**THE TASK:** Nothing but the records themselves, exactly as written, should appear in the reply; leave out the pictures.

(Collected data)
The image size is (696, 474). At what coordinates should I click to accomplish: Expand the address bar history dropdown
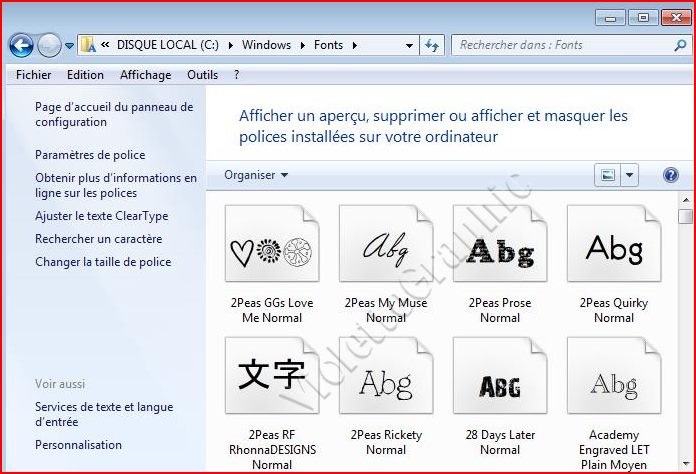pyautogui.click(x=410, y=45)
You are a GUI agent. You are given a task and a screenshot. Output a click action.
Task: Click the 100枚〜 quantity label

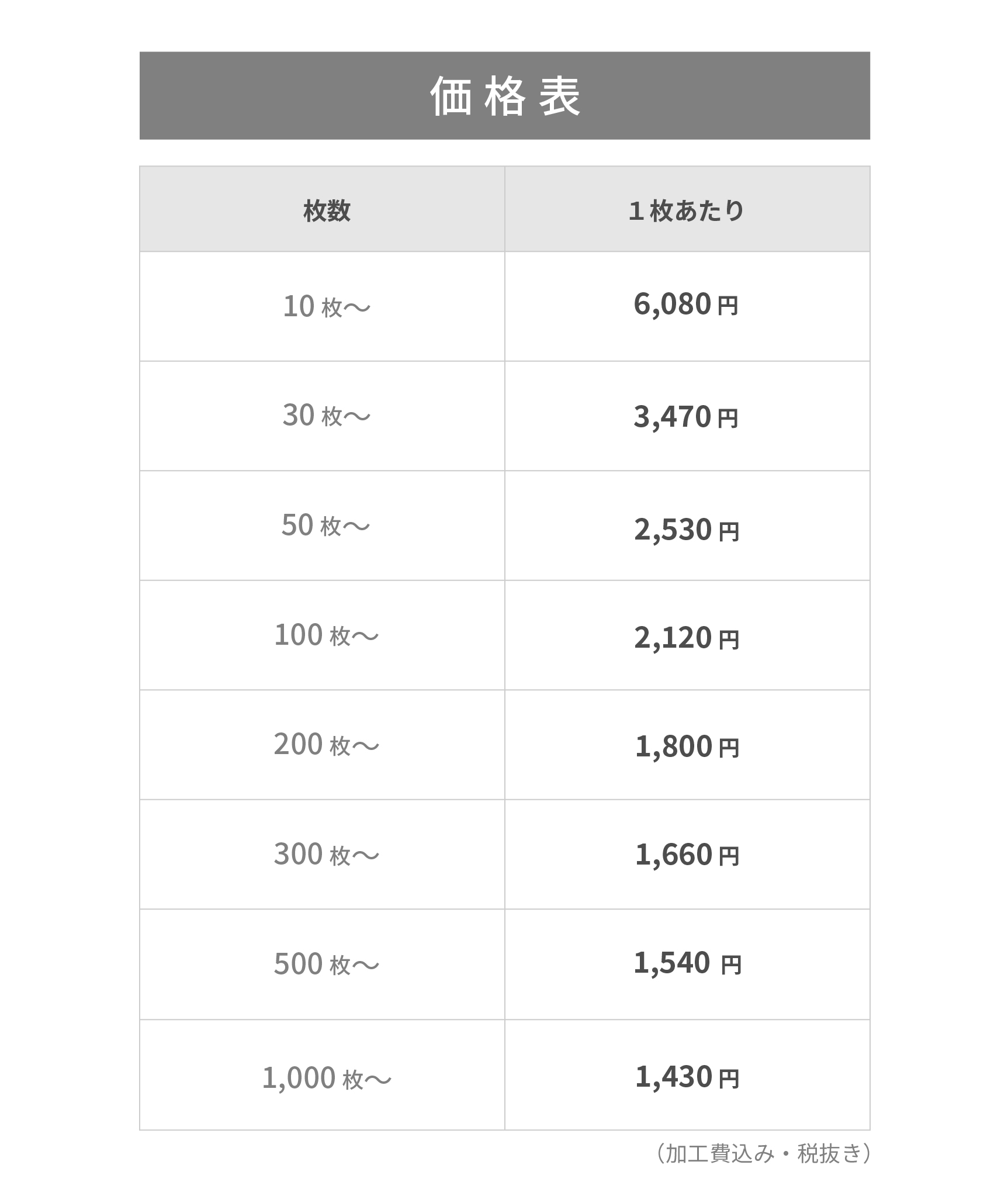click(327, 635)
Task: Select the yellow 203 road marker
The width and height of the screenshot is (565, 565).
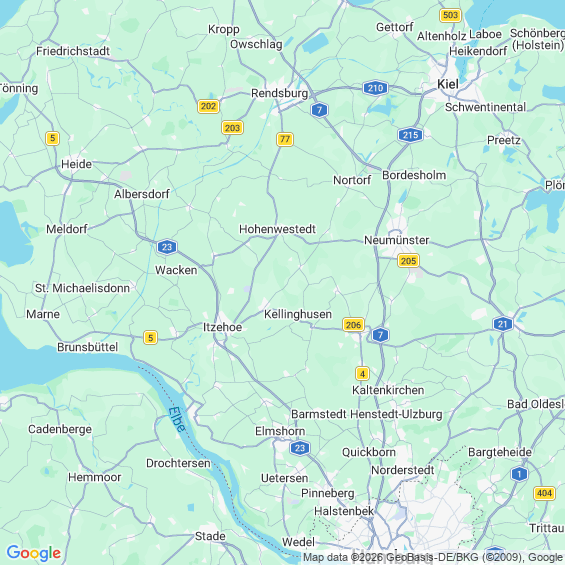Action: coord(232,128)
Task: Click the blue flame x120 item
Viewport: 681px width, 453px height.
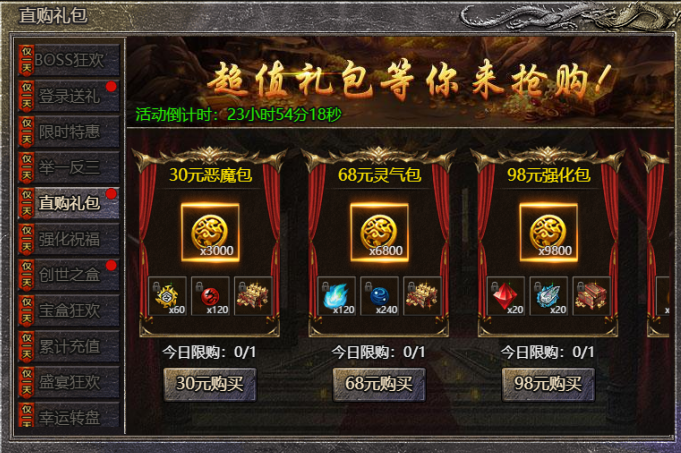Action: tap(337, 296)
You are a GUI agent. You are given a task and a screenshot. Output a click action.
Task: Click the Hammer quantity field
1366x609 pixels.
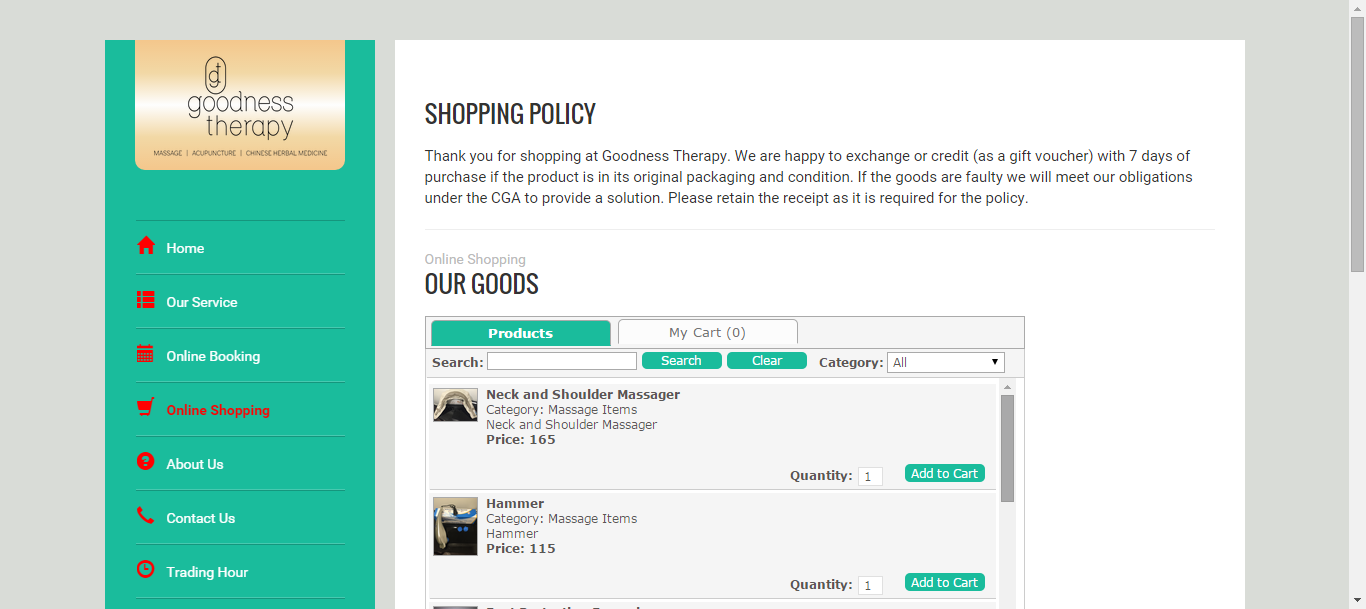click(870, 586)
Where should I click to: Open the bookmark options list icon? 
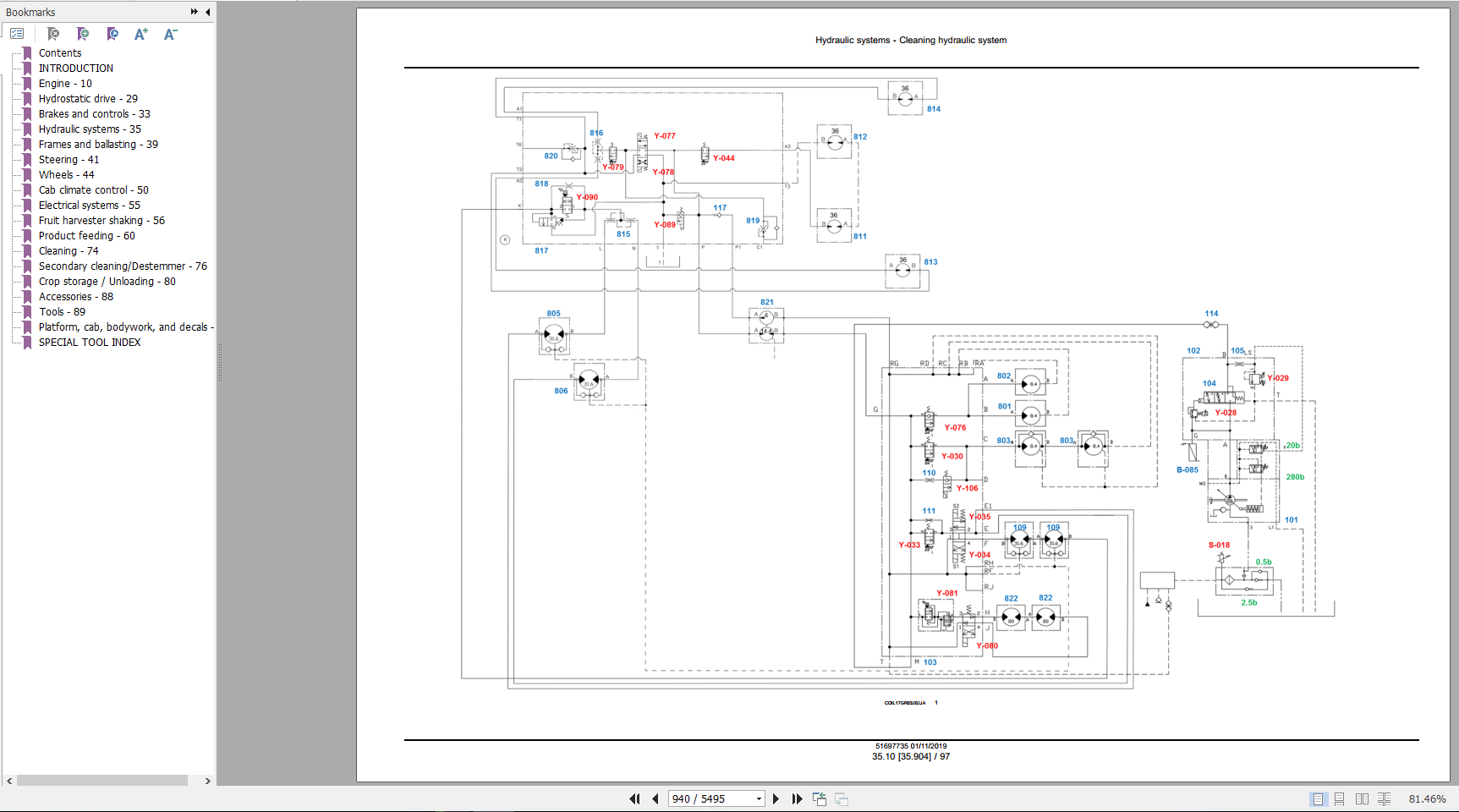click(17, 34)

**EXERCISE ANSWER:**
The image size is (696, 474). At what coordinates should I click to accomplish: Expand the address bar history dropdown
pyautogui.click(x=410, y=45)
You are a GUI agent. You are given a task and a screenshot. Output a click action.
Task: Click the 100枚〜 quantity label

click(327, 635)
Task: Select the yellow 203 road marker
The width and height of the screenshot is (565, 565).
Action: coord(232,128)
Task: Click the blue flame x120 item
Viewport: 681px width, 453px height.
Action: tap(337, 296)
You are a GUI agent. You are given a task and a screenshot. Output a click action.
Task: Click the Hammer quantity field
1366x609 pixels.
click(870, 586)
Where should I click to: Open the bookmark options list icon? 
click(17, 34)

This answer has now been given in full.